**RECORD SET:**
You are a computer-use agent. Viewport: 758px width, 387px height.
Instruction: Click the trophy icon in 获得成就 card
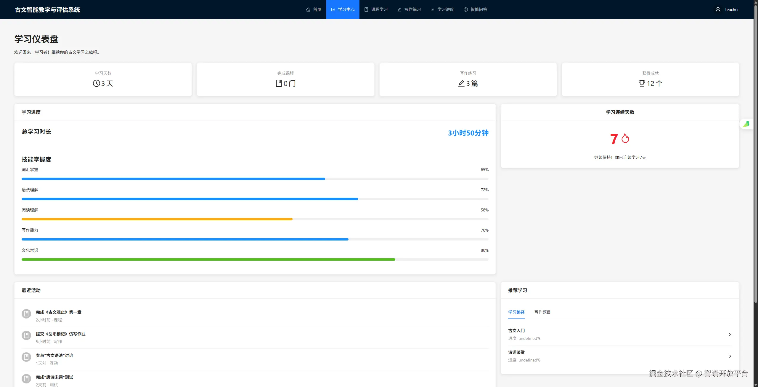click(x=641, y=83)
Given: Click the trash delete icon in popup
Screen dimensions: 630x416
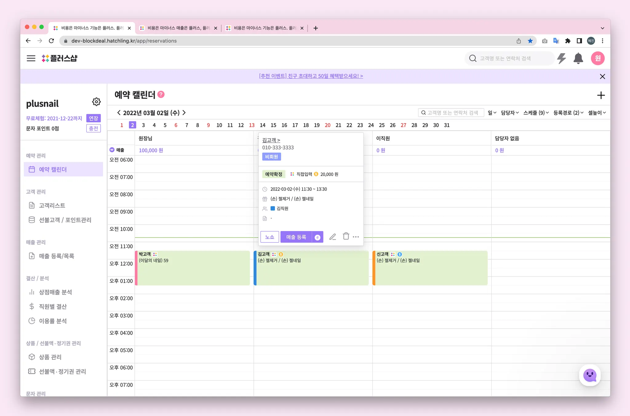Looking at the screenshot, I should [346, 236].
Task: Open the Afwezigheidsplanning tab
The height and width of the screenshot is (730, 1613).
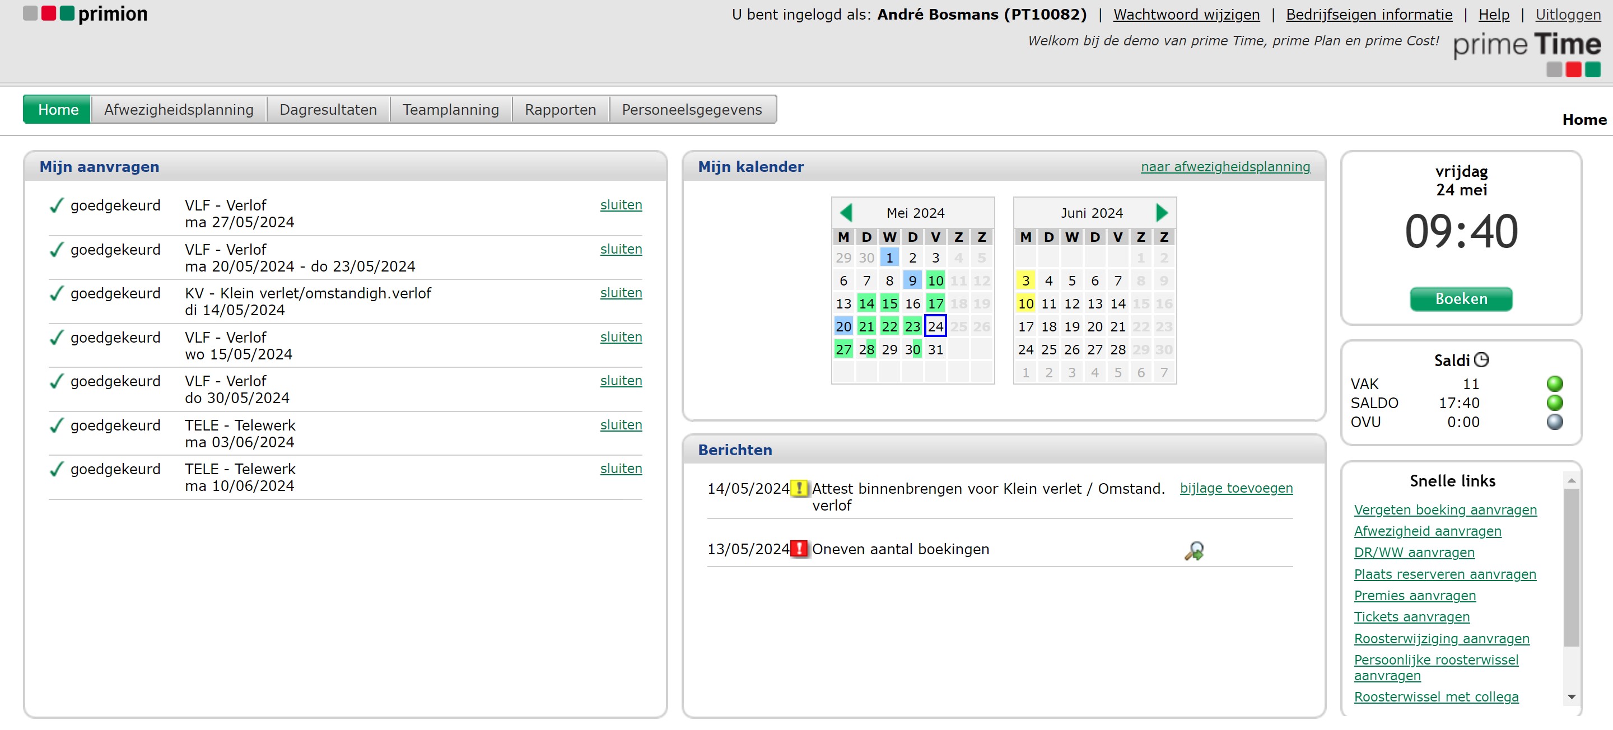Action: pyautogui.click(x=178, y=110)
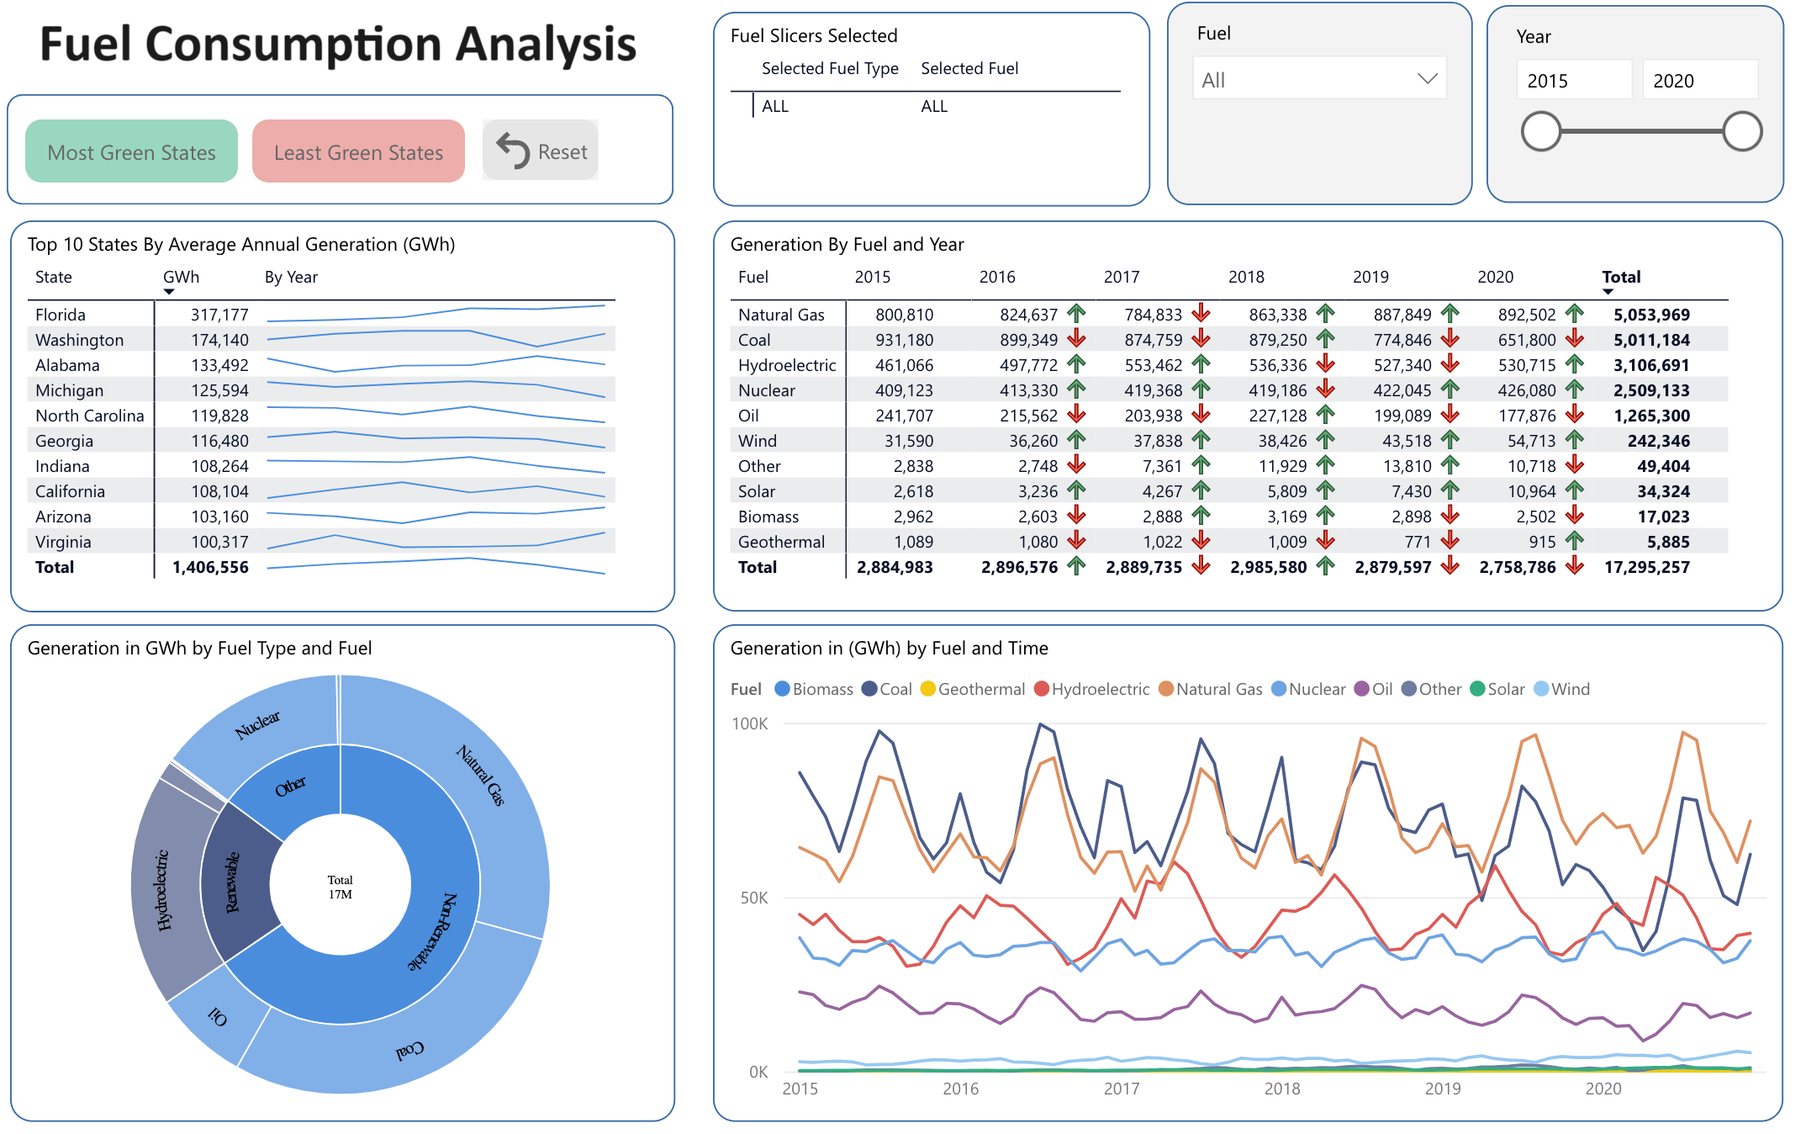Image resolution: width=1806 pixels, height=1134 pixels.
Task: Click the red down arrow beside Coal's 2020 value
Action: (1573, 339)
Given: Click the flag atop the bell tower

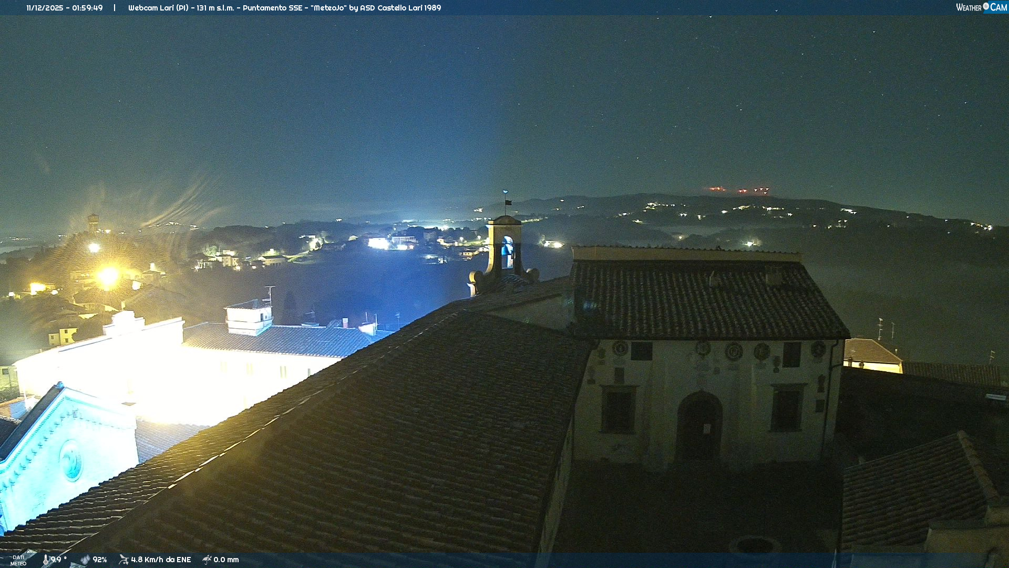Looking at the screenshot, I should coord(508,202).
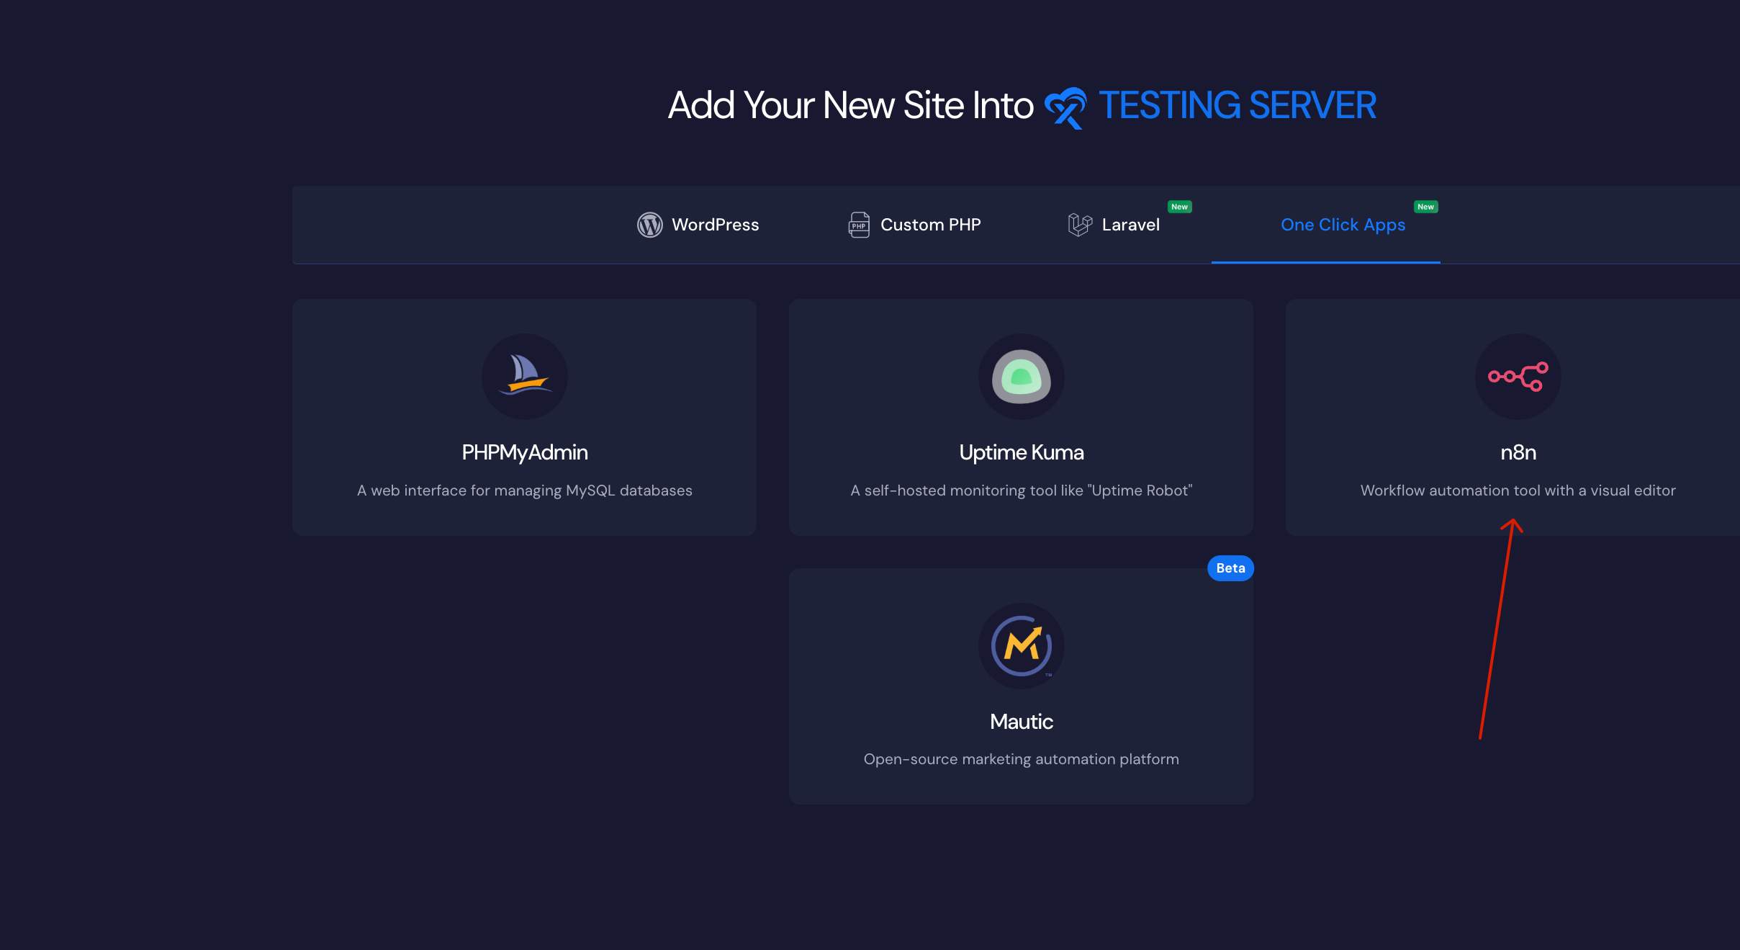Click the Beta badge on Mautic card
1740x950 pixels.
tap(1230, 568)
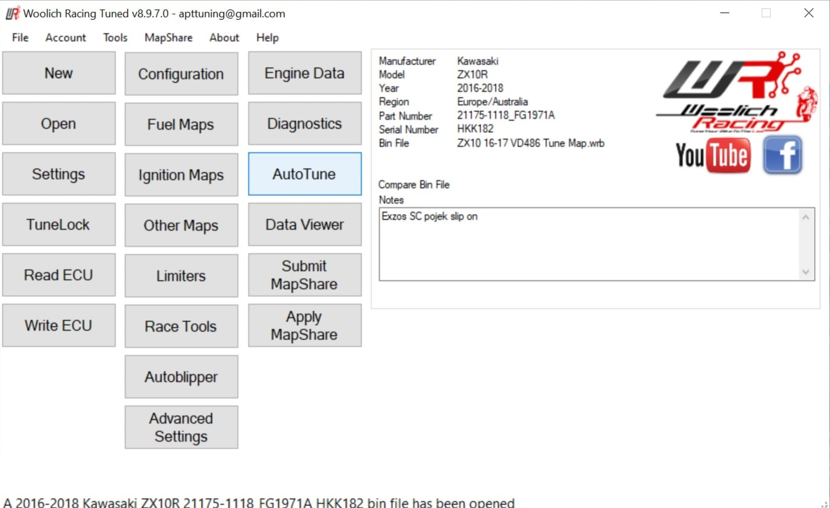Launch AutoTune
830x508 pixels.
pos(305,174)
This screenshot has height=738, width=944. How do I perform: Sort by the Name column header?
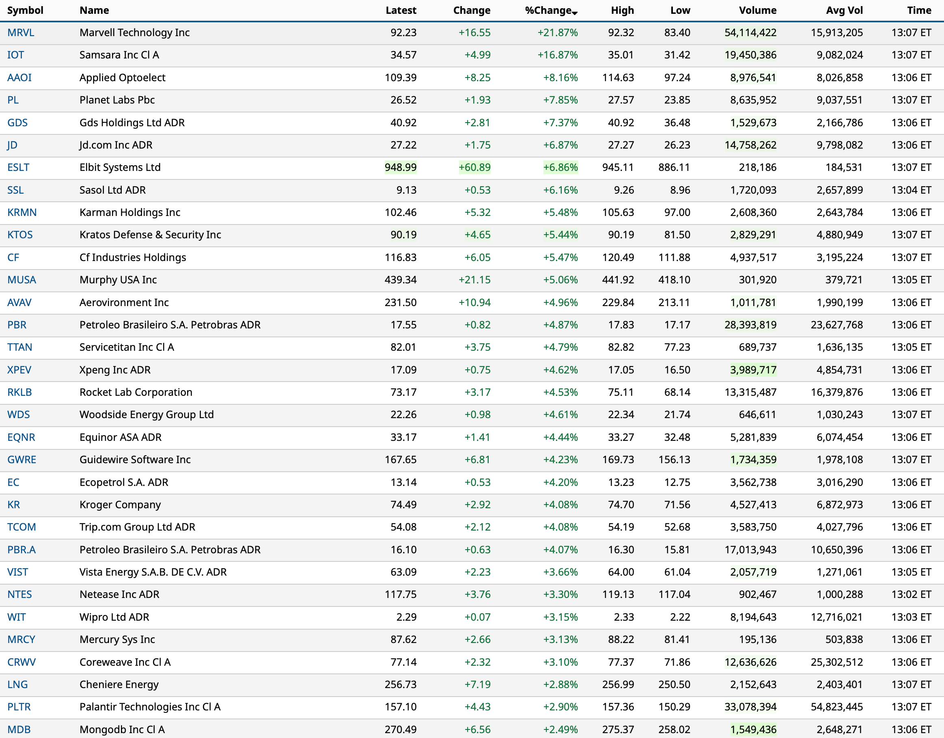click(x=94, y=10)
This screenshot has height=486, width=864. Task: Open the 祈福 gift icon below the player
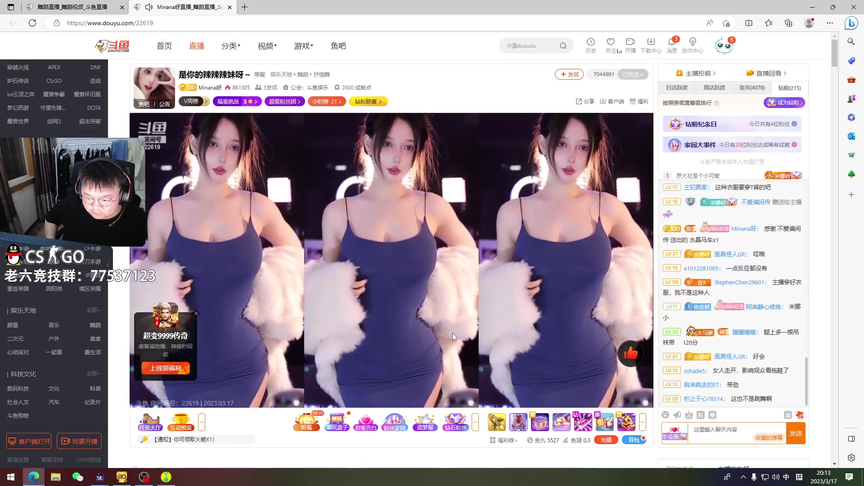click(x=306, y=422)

**EXERCISE BRIEF:** Return the full listing exactly as written, without any of its images.

**SOLUTION FOR THIS EXERCISE:**
You are a computer-use agent. Viewport: 758px width, 387px height.
Instruction: Click the trophy icon in 获得成就 card
click(x=641, y=83)
Given: Click the trash delete icon in popup
Screen dimensions: 630x416
Looking at the screenshot, I should [346, 236].
Task: Open the Afwezigheidsplanning tab
The height and width of the screenshot is (730, 1613).
Action: pyautogui.click(x=178, y=110)
Image resolution: width=1806 pixels, height=1134 pixels.
Task: Click the red down arrow beside Coal's 2020 value
Action: (1573, 339)
Given: Click the flag atop the bell tower

Looking at the screenshot, I should coord(508,202).
Click the Beta badge on Mautic card
1740x950 pixels.
tap(1230, 568)
Launch AutoTune
830x508 pixels.
pos(305,174)
This screenshot has height=738, width=944. How do I perform: Sort by the Name column header?
click(x=94, y=10)
This screenshot has height=486, width=864. Task: Open the 祈福 gift icon below the player
click(x=306, y=422)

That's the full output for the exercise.